[Start of section]
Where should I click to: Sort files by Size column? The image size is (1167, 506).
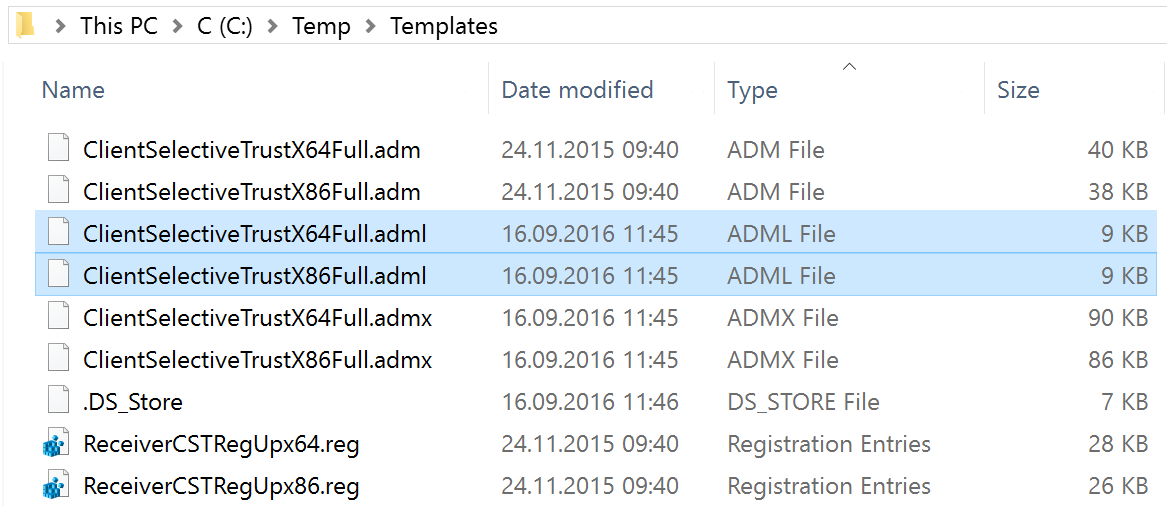tap(1018, 90)
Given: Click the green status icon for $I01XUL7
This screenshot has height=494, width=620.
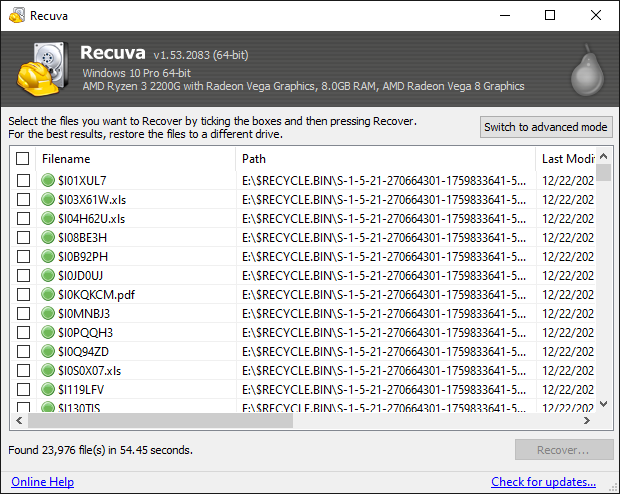Looking at the screenshot, I should coord(48,180).
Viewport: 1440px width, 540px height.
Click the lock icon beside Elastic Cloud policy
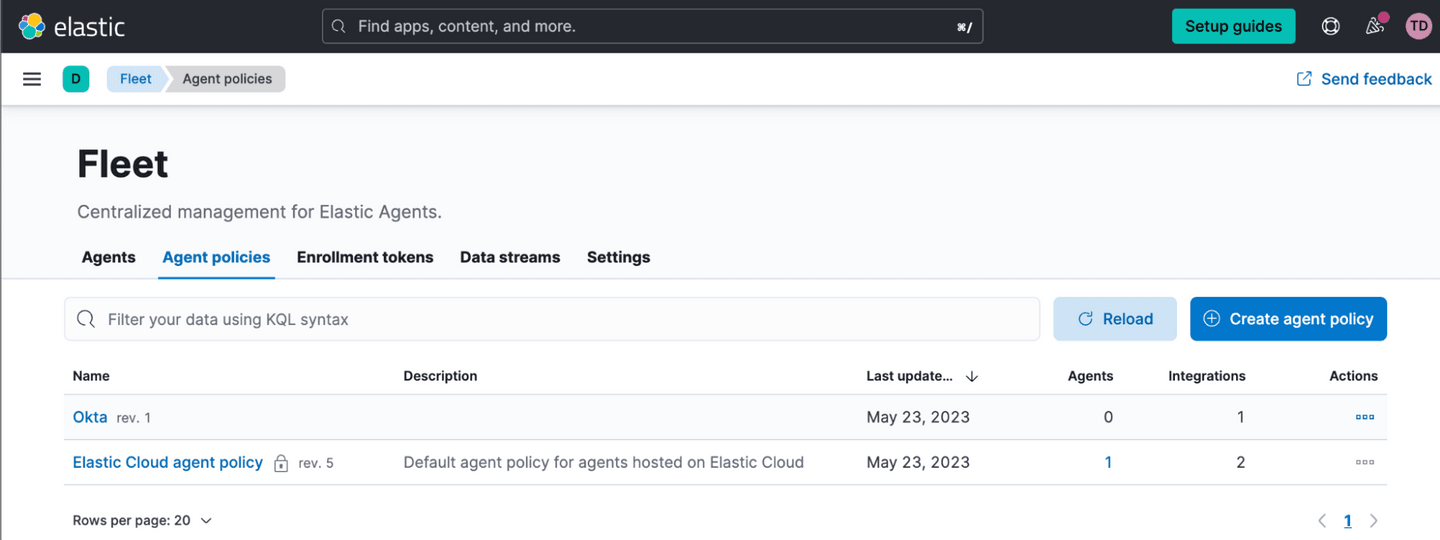(x=281, y=464)
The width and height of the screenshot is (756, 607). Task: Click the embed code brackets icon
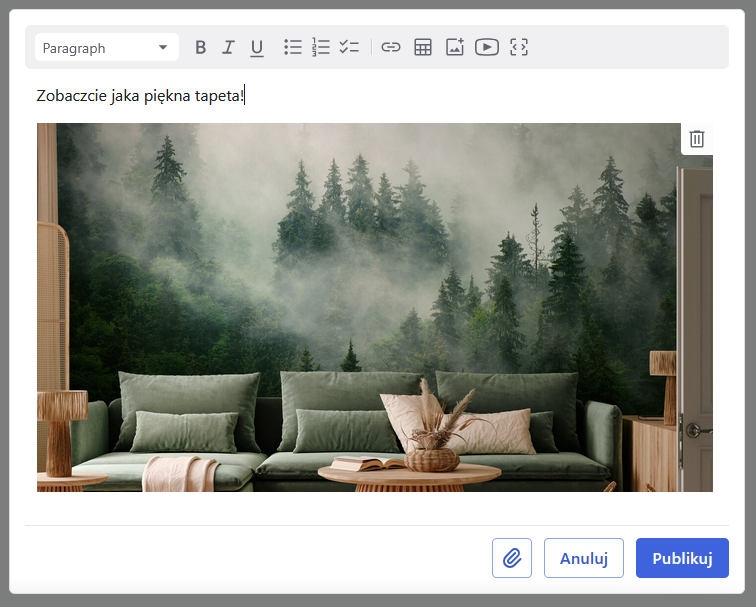(x=519, y=47)
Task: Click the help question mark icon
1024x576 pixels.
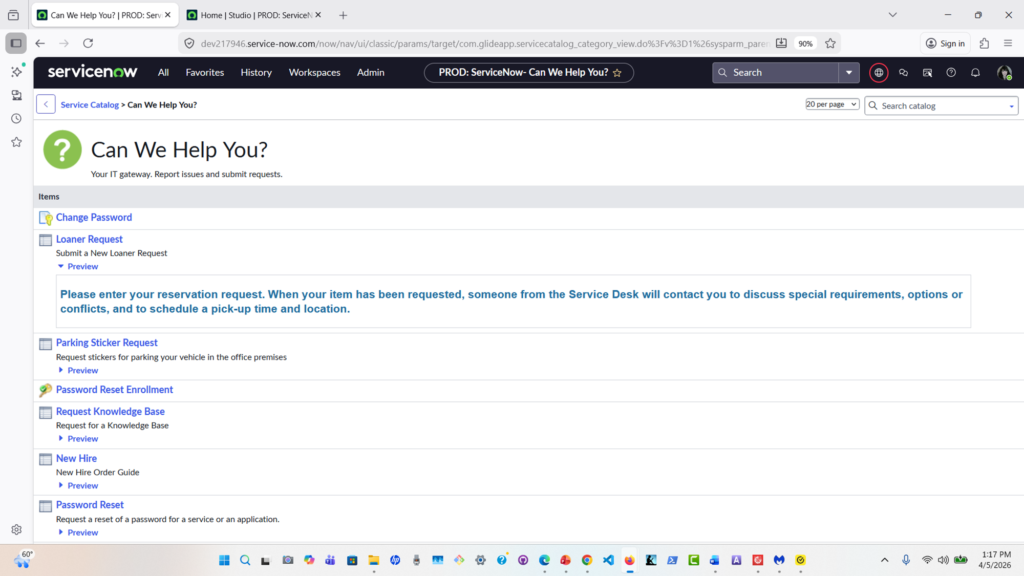Action: [x=951, y=73]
[End of section]
## [What is being asked]
The expected output is every entry, retyped exactly, with all pictures removed.

## [Result of this task]
Where should I click to: Sort files by Size column? The image size is (1167, 506).
tap(1018, 90)
Given: Click the green status icon for $I01XUL7
This screenshot has height=494, width=620.
Looking at the screenshot, I should coord(48,180).
Viewport: 1440px width, 540px height.
Click the lock icon beside Elastic Cloud policy
(x=281, y=464)
The width and height of the screenshot is (756, 607). Task: Click the embed code brackets icon
(x=519, y=47)
Task: Click the help question mark icon
1024x576 pixels.
Action: [x=951, y=73]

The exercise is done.